Gordon Brown: Extra troops for Afghanistan, Yemen security the focus for int'l conference
United States general Stanley McChrystal, the head of the NATO forces in Afghanistan, also believes that an increase in troop levels could result in the negotiation of peace with the Taliban, as he said in an interview with the UK's Financial Times newspaper. Brown was asked directly whether he believed the same, and responded "Now if at the same time, we can bring over from those people who were previously associated with the Taliban or with groups that were taking action against the coalition forces, by them renouncing violence and agreeing to join the democratic process, then that is of value to the peace process." It is expected that this year Afghanistan will be host to 134,000 soldiers and 90,000 police.

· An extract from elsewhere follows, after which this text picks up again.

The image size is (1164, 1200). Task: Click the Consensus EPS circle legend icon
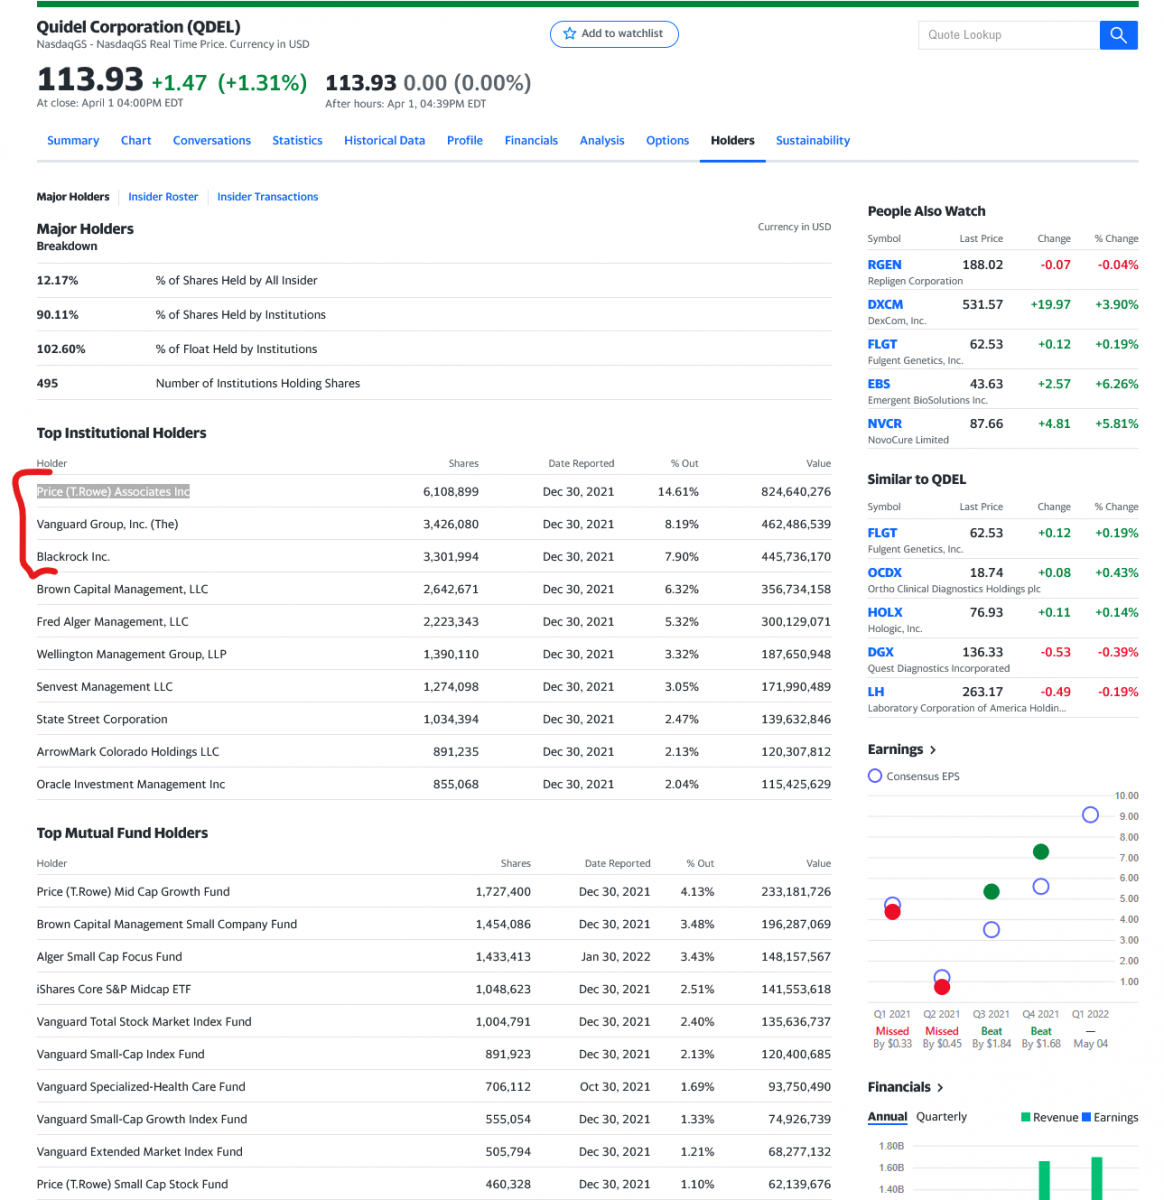[x=875, y=776]
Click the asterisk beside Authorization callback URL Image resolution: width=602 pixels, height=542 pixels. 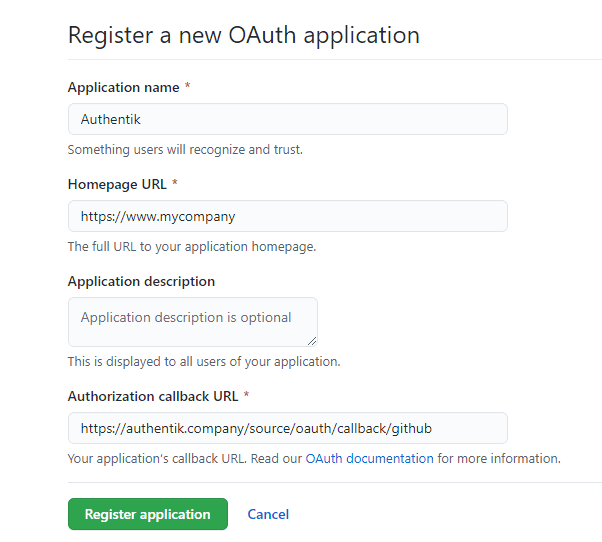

Brown also responded to recent promises of 3,000 additional US troops and 500 additional British soldiers by saying "I believe that both for (international) trainers (for Afghan forces) and for forces generally there are still some announcements to be made."
anything that suggests that the government of Afghanistan cannot deal with its corruption problems is something that we must be worried about
Brown says that he expects Afghan president Hamid Karzai to announce new security measures and initiatives regarding corruption in his government. He said that "President Karzai and his ministers, with the addition of the armed forces and the police have got to show that they can take security control of their country. That is what our aim is and therefore anything that suggests that the government of Afghanistan cannot deal with its corruption problems is something that we must be worried about." A number of delegates—including US secretart of state Hilary Clinton—are expected to press Karzai to focus on security in his nation. The conference was called after last year's Afghanistan elections, which saw many accusations of corruption, with the focus of how NATO forces can ensure a smooth transition of power to local forces.
One day before the Afghan meeting, the conference will meet to discuss the situation in Yemen. Gordon Brown says the international delegates will discuss how they can "strengthen support for Yemen in its efforts against al-Qaida and ... help the government of Yemen with development and governance." He says that Britain will make every effort to counter threats made by extremists.